The Flexecutioner: Treygreen13: The Flexecutioner: Point 5 doesnt address that those changes were made at the same meeting the vote took place, according to the article.  They more than likely couldnt have polled their people, caved, and changed by-laws before the close of that meeting.  I think at best the article writer phoned this one in for a paycheck and decided an accurate timeline wasnt necessary.  At worst it's a misinformative PR statement disguised as a business article.

Their posted corporate governance laws (linked in this thread now three times) were last revised in November of last year. So they couldn't have changed them unless they had a time machine, and if I had a time machine I'd be king of the world not head of executive compensation at Big Lots.

well, i didnt care to read the links (or every post in this thread), but i did care to read the article that doesnt say this.  unless you can find where it did and I'm mistaken, it actually says the rules were changed in May.  im fine with you correcting that.  but either way, my conclusions on the author still holds true--either it's poorly written intentionally or unintentionally, creating much of the confusion that required far too much effort to correct.


I think there's some confusion here about "by-laws." The agreed-upon rules I've posted here explain why a majority shareholder vote isn't a requirement for the guy to be fired - something not mentioned in the article. Big Lots is required to provide that information to investors and potential investors so anyone who put money with Big Lots had the opportunity to find that out before they invested. Nothing has changed in their corporate governance agreement since November of last year, so they couldn't have changed their corporate governance rules to allow him to stay in May - and as the article states Solt followed the rules and submitted his resignation for review by the Board.

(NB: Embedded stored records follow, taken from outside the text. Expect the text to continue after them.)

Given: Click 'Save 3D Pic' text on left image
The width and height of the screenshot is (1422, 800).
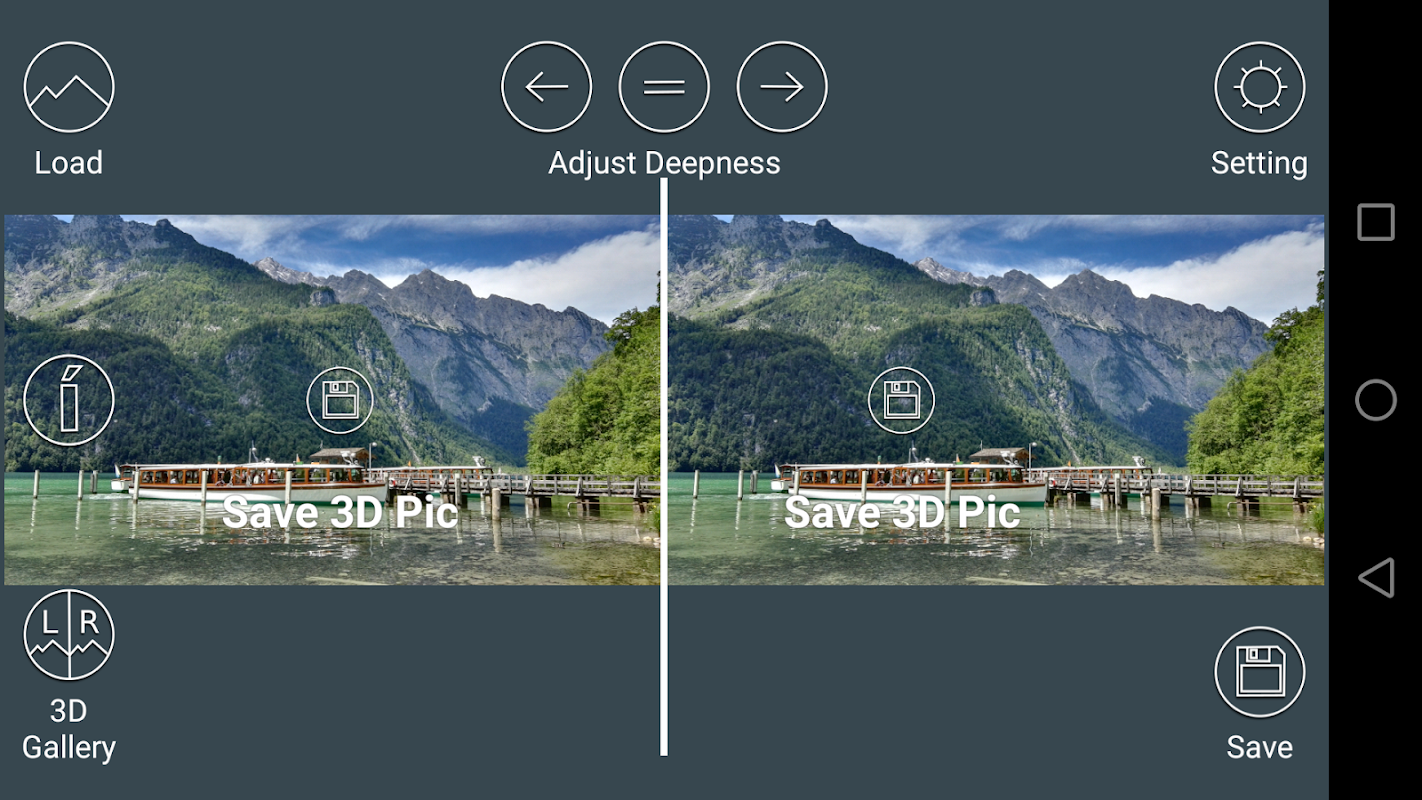Looking at the screenshot, I should (340, 512).
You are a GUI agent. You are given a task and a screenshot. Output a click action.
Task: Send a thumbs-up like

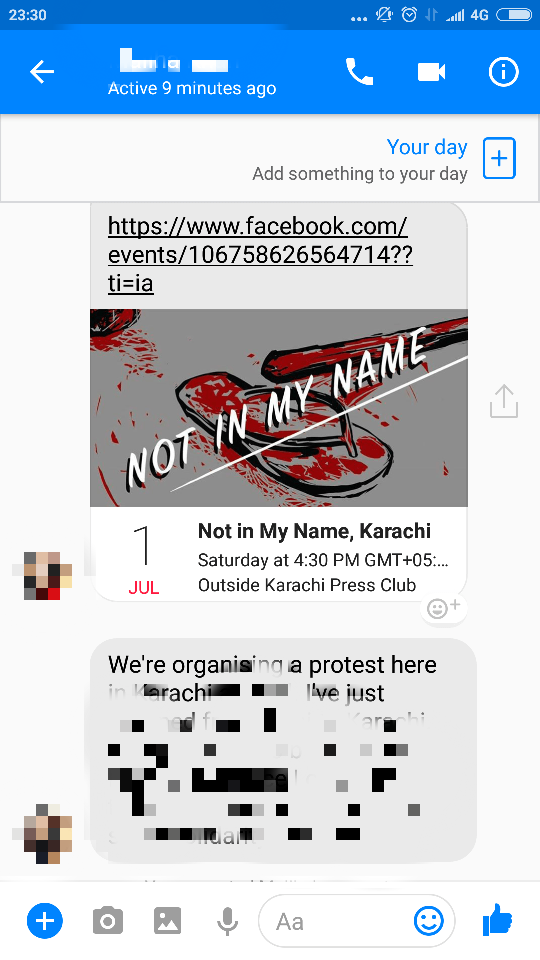497,920
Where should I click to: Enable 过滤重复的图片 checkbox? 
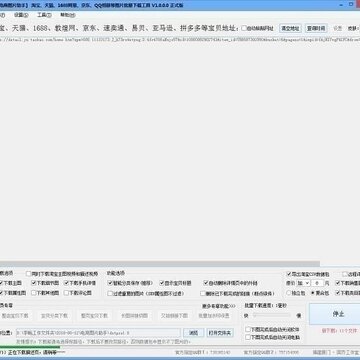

The timeline is poorly written, though, I agree. At some point in May they made further changes to their executive compensation policy but it isn't clear if it happened actually *at* the meeting or immediately afterward. Also it's not clear what part of their "changes" was already happening - there are several articles about this and they all offer a little different take on it.

But they have 100 days to decide on the resignation so they didn't actually do anything wrong in making changes, waiting 100 days, and then announcing they'd keep him on. The stock seems to be holding steady since the announcement so it seems that the shareholders aren't *that* unhappy. Although the stock did lose some value in May after the meeting.